** start Listed entries **

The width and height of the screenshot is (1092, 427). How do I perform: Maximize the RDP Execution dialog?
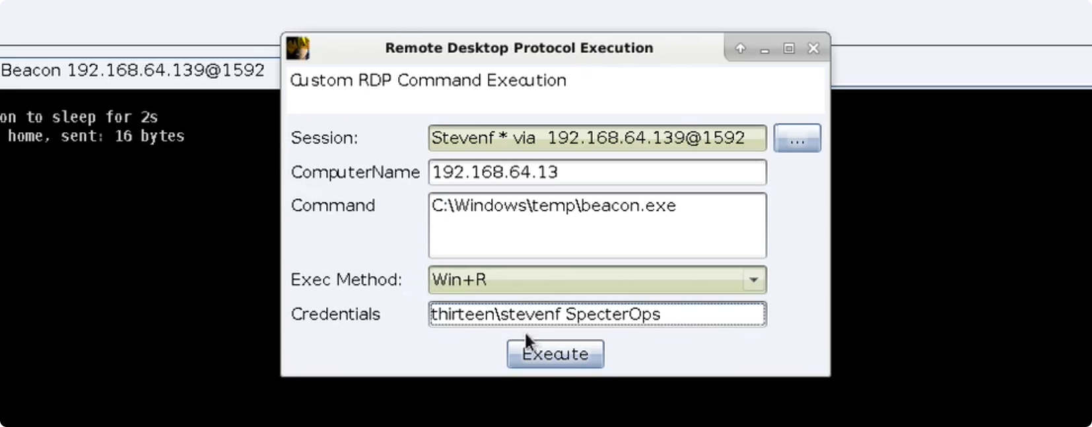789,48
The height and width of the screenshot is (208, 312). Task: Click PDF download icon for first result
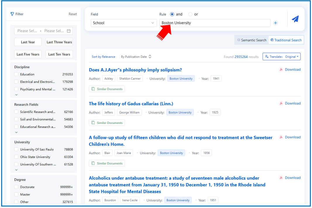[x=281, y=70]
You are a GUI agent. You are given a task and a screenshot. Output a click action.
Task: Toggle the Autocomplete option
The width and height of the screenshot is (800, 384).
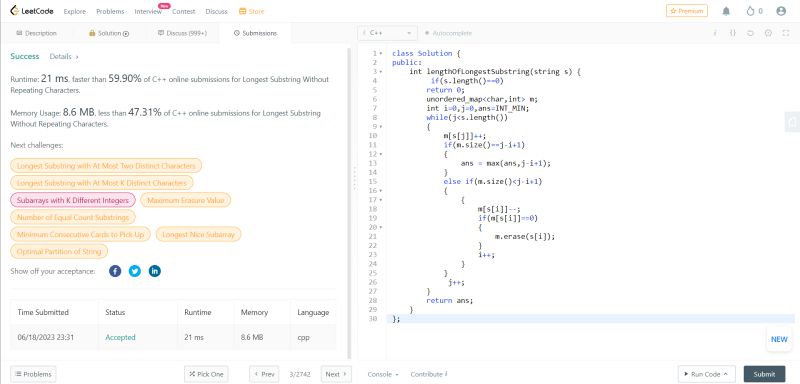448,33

** end Listed entries **

Written request:
Convert the records above into a Markdown table with the columns "No." and "Text," giving each non-blank line its own numbered row. Leave the pictures out.

Solution to this problem:
| No. | Text |
|---|---|
| 1 | The width and height of the screenshot is (1092, 427). How do I perform: Maximize the RDP Execution dialog? |
| 2 | 789,48 |
| 3 | The height and width of the screenshot is (208, 312). Task: Click PDF download icon for first result |
| 4 | [x=281, y=70] |
| 5 | You are a GUI agent. You are given a task and a screenshot. Output a click action. |
| 6 | Task: Toggle the Autocomplete option |
| 7 | The width and height of the screenshot is (800, 384). |
| 8 | 448,33 |